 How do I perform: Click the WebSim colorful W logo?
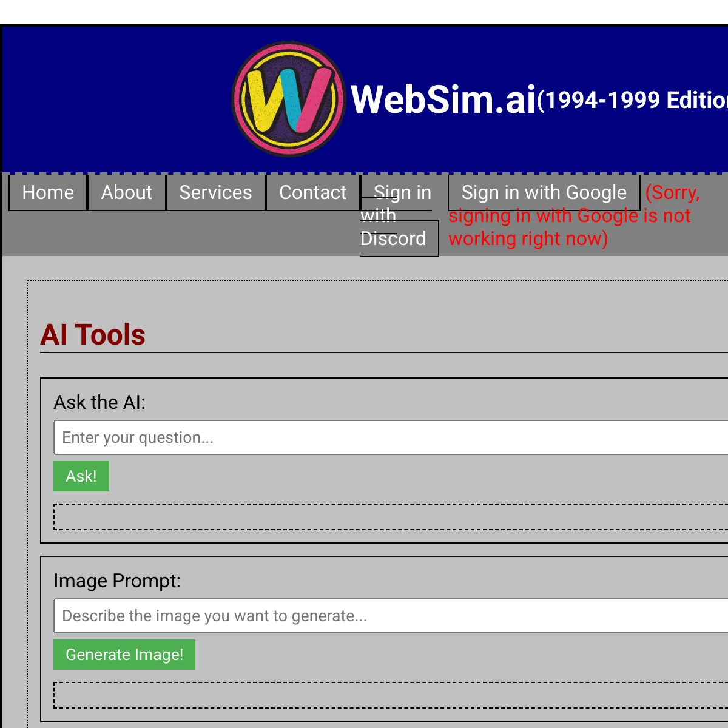(x=289, y=99)
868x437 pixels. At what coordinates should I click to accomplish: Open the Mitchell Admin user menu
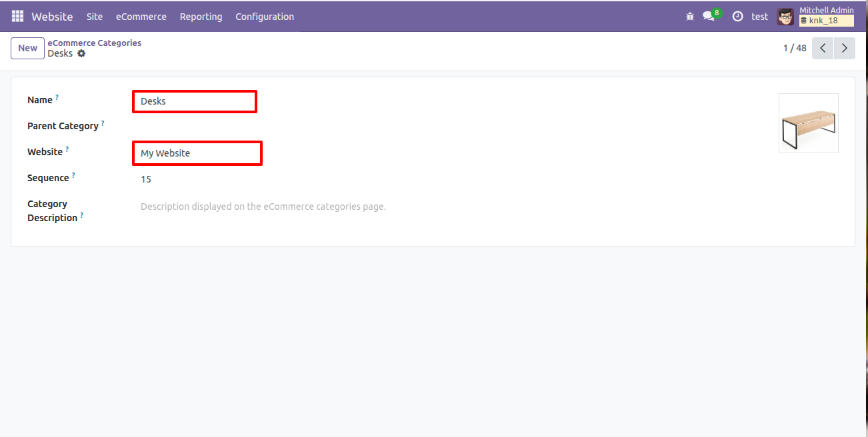(816, 17)
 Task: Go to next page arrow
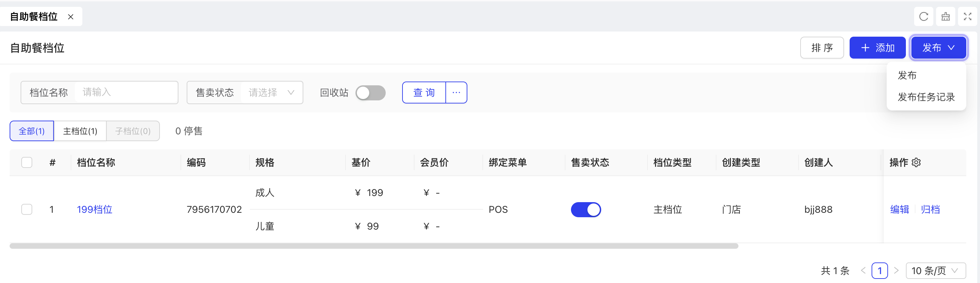(896, 270)
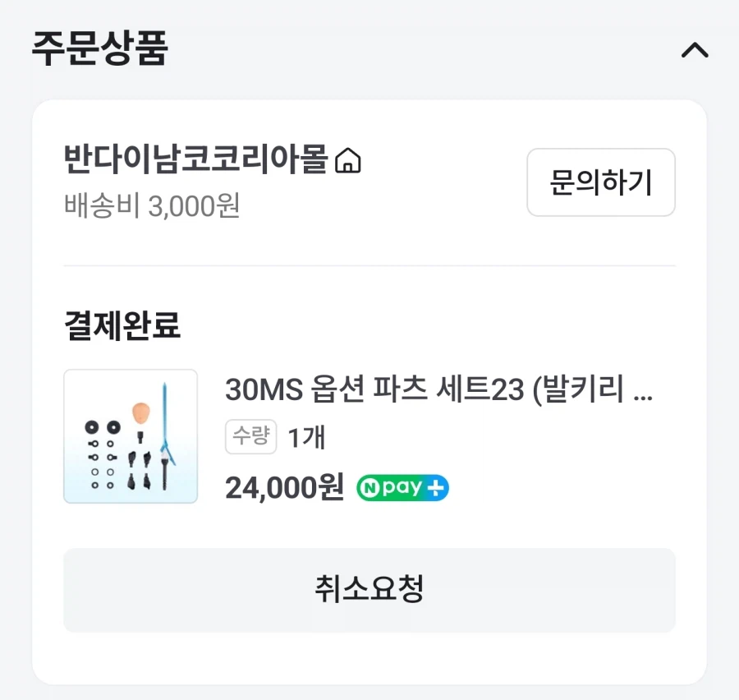Click the 문의하기 inquiry button
This screenshot has width=739, height=700.
point(601,182)
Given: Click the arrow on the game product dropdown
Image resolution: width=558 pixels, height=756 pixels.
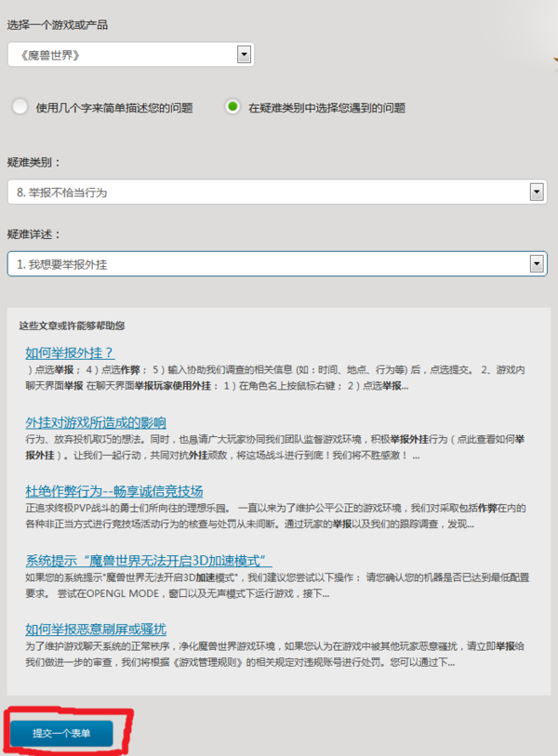Looking at the screenshot, I should point(245,56).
::::::::::
Since the copy must contain no pictures, return only the text of the records, exactly as it stands.

◆ **TASK SOLUTION**
 How do I perform: Click the WebSim colorful W logo?
(x=289, y=99)
868x437 pixels. At what coordinates should I click to accomplish: Open the Mitchell Admin user menu
(816, 17)
 Task: Go to next page arrow
(896, 270)
Click the 문의하기 inquiry button
This screenshot has width=739, height=700.
point(601,182)
Given: Click the arrow on the game product dropdown
Image resolution: width=558 pixels, height=756 pixels.
Looking at the screenshot, I should point(245,56).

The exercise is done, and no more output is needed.